Medidas anunciadas pelo governo federal incluem redução de R$ 0,63 por litro na carga tributária da gasolina, isenção temporária para o etanol e subvenção de R$ 1 por litro de diesel
O governo federal adotou novas medidas para tentar conter o impacto da alta internacional do petróleo sobre os preços dos combustíveis no Brasil. As medidas anunciadas pelo presidente Luiz Inácio Lula da Silva incluem redução dos tributos federais sobre a gasolina, isenção temporária de PIS/Pasep e Cofins para o etanol hidratado e uma nova subvenção para o óleo diesel.
A partir desta quinta-feira (10), as alíquotas de PIS/Pasep e Cofins incidentes sobre a gasolina foram reduzidas em R$ 0,63 por litro. Com a mudança, a carga desses tributos passa a representar R$ 0,16 por litro. No caso do etanol hidratado, as contribuições federais foram zeradas temporariamente, representando uma redução tributária de R$ 0,19 por litro. As medidas estão previstas para vigorar até 9 de outubro.

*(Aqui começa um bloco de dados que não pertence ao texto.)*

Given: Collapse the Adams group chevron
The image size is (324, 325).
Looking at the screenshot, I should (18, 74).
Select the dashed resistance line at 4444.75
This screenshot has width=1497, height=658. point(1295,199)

Para o diesel de uso rodoviário, o governo autorizou uma subvenção econômica de R$ 1 por litro no primeiro período de aplicação. O mecanismo será operacionalizado pela Agência Nacional do Petróleo, Gás Natural e Biocombustíveis (ANP), que ficará responsável pela habilitação dos participantes, acompanhamento dos preços e pagamento da subvenção.
Na prática, produtores e importadores que aderirem ao programa deverão aplicar o valor da subvenção na formação do preço de venda, com o desconto registrado na nota fiscal. O valor poderá ser alterado ou interrompido de acordo com as condições do mercado e a disponibilidade de recursos.

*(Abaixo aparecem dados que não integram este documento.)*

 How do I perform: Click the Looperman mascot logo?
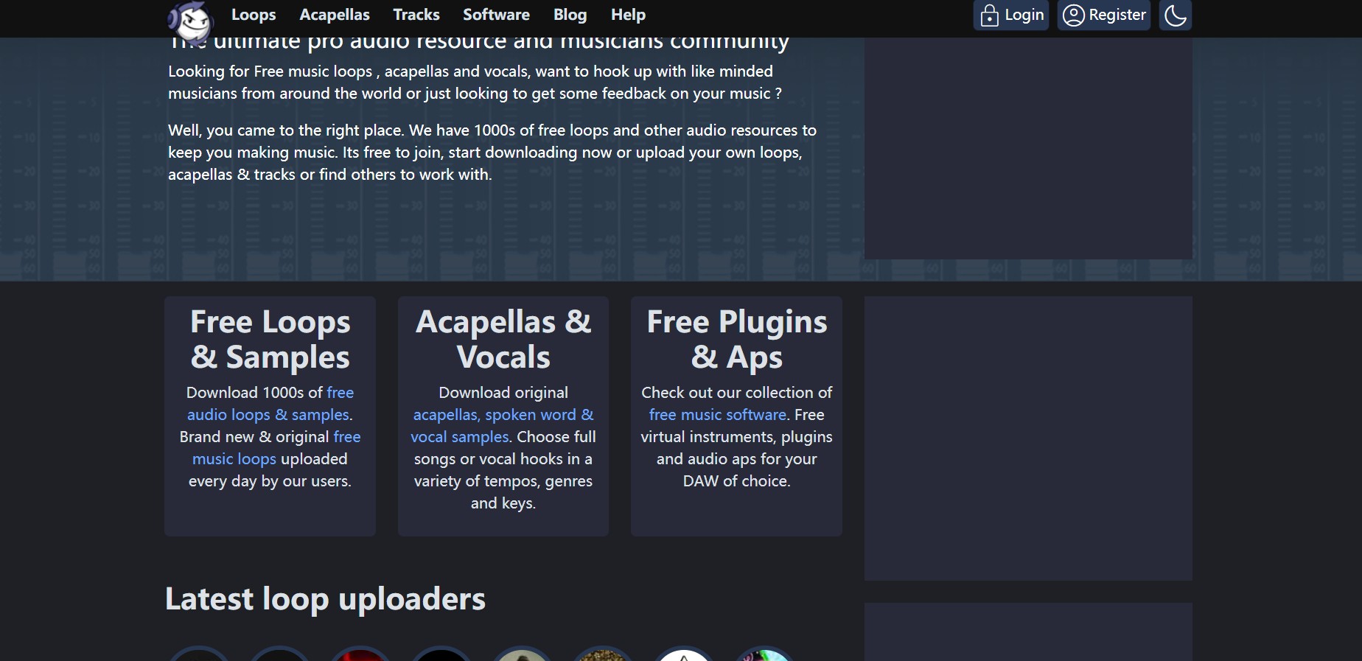(191, 21)
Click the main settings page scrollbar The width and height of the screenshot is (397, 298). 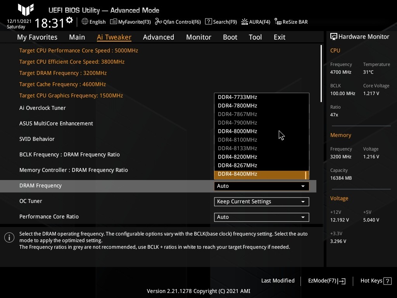[x=321, y=74]
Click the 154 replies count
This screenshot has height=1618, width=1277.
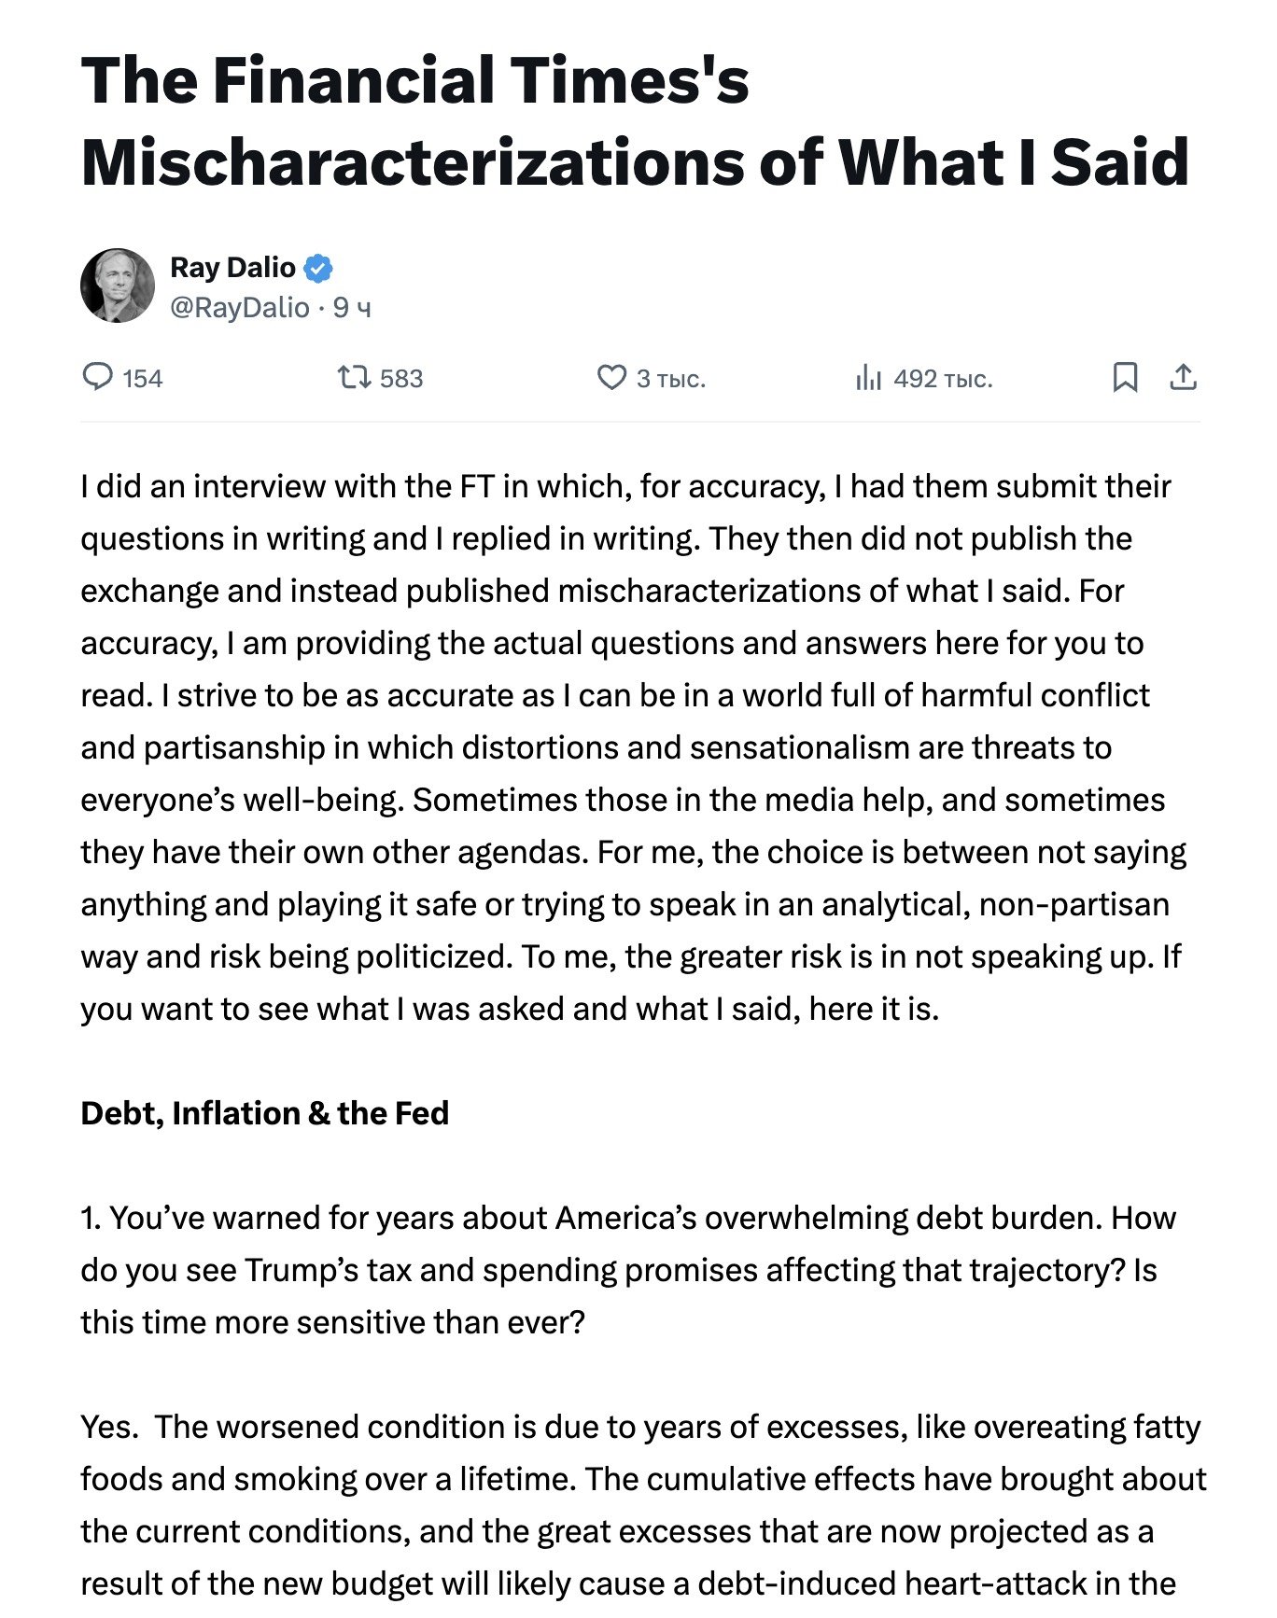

R$ 6,6 bilhões para financiar as medidas
Além da redução tributária, o governo editou uma medida provisória autorizando R$ 6,6 bilhões em crédito extraordinário para ações relacionadas às subvenções dos combustíveis.

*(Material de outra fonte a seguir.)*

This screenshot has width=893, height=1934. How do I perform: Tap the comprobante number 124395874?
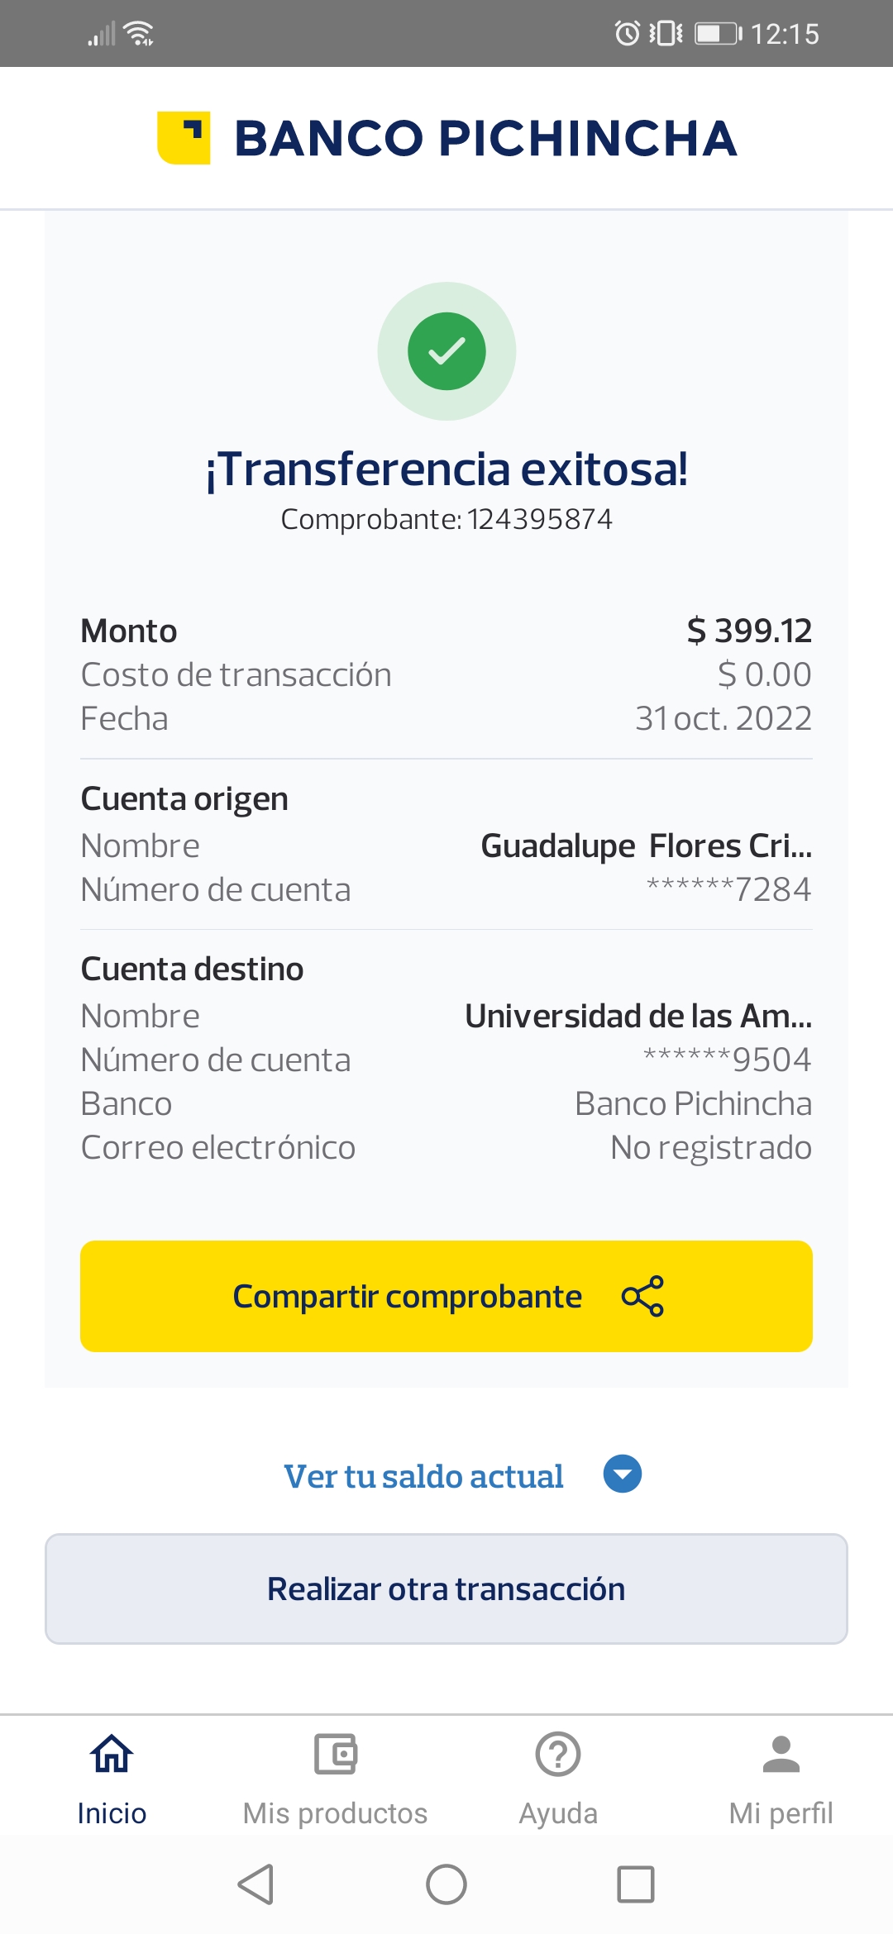(x=539, y=519)
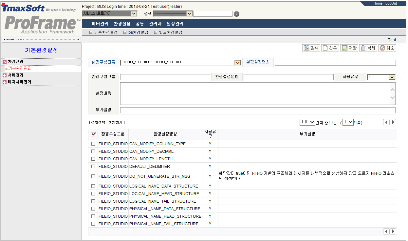The height and width of the screenshot is (241, 408).
Task: Open the 메타관리 menu
Action: pyautogui.click(x=100, y=24)
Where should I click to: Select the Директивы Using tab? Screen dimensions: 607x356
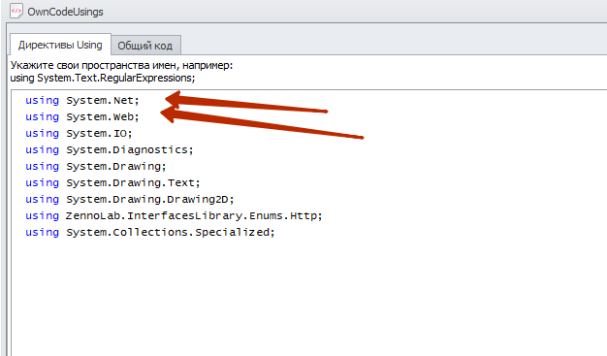point(60,45)
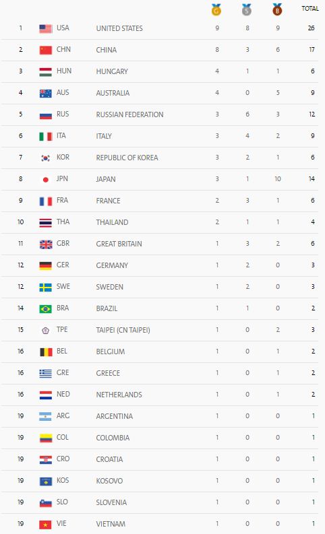Open the TAIPEI (CN TAIPEI) entry

coord(123,330)
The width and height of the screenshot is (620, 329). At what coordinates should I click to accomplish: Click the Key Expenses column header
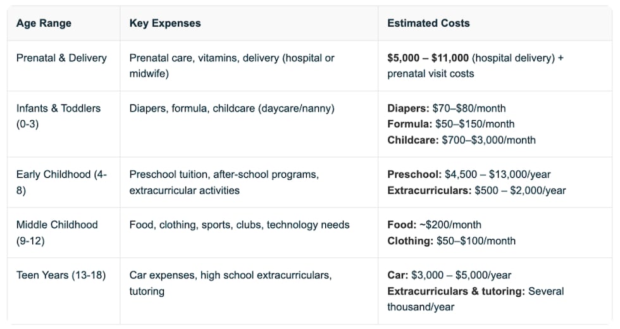[x=164, y=23]
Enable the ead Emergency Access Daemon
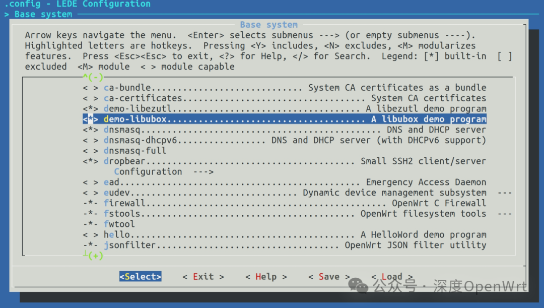This screenshot has width=544, height=308. point(90,182)
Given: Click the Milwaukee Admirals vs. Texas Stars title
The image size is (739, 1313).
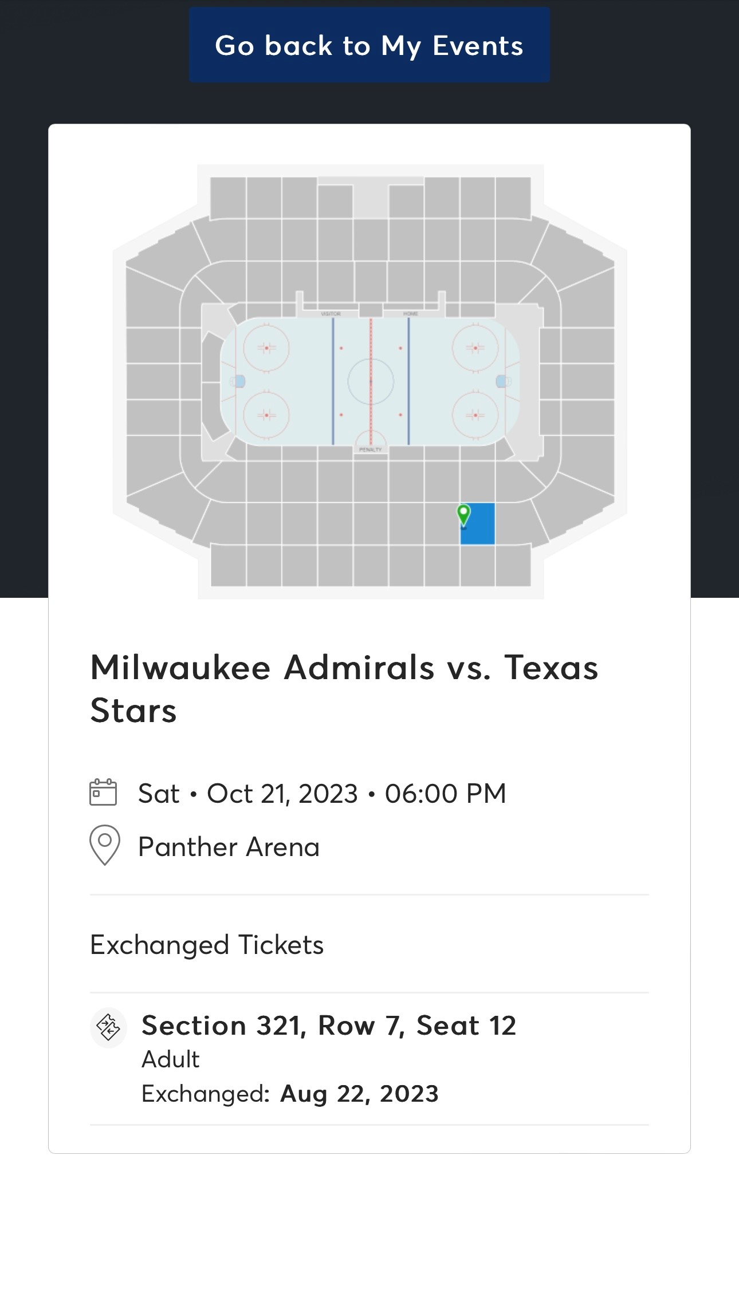Looking at the screenshot, I should click(344, 688).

Segundo as informações divulgadas pelo governo, a maior parte dos recursos será destinada à subvenção do óleo diesel de uso rodoviário, enquanto outra parcela financiará subvenções relacionadas a outros derivados de petróleo.
A medida ocorre em um momento de forte pressão sobre o mercado internacional de petróleo. O preço do barril do Brent voltou a superar a marca de US$ 100, em meio às restrições de oferta provocadas pela crise geopolítica no Oriente Médio. O cenário aumenta a pressão sobre os preços dos combustíveis no mercado brasileiro.
E o preço da gasolina?
A Petrobras também anunciou mudanças no preço da gasolina para as distribuidoras durante a quarta-feira (9), mas posteriormente cancelou o reajuste de R$ 0,19 que havia sido comunicado.
Com a decisão, o preço da gasolina A comercializada pela estatal permanece em R$ 3,05 por litro.
É importante destacar que a redução dos tributos federais não significa necessariamente que o consumidor encontrará uma queda de exatamente R$ 0,63 no preço final da gasolina nos postos. O valor pago na bomba também depende de outros componentes da formação do preço, como margens de distribuição e revenda, custos logísticos e tributos estaduais.
A ANP mantém levantamentos semanais dos preços praticados nos postos de todo o país, permitindo acompanhar como as medidas se refletem no mercado consumidor.
O que muda
Gasolina: redução de R$ 0,63 por litro nas alíquotas federais de PIS/Pasep e Cofins.
Etanol hidratado: PIS/Pasep e Cofins zerados temporariamente, com redução tributária de R$ 0,19 por litro.
Diesel rodoviário: subvenção inicial de R$ 1 por litro para produtores e importadores participantes do programa.
Recursos: R$ 6,6 bilhões em crédito extraordinário para financiar ações de subvenção relacionadas aos combustíveis.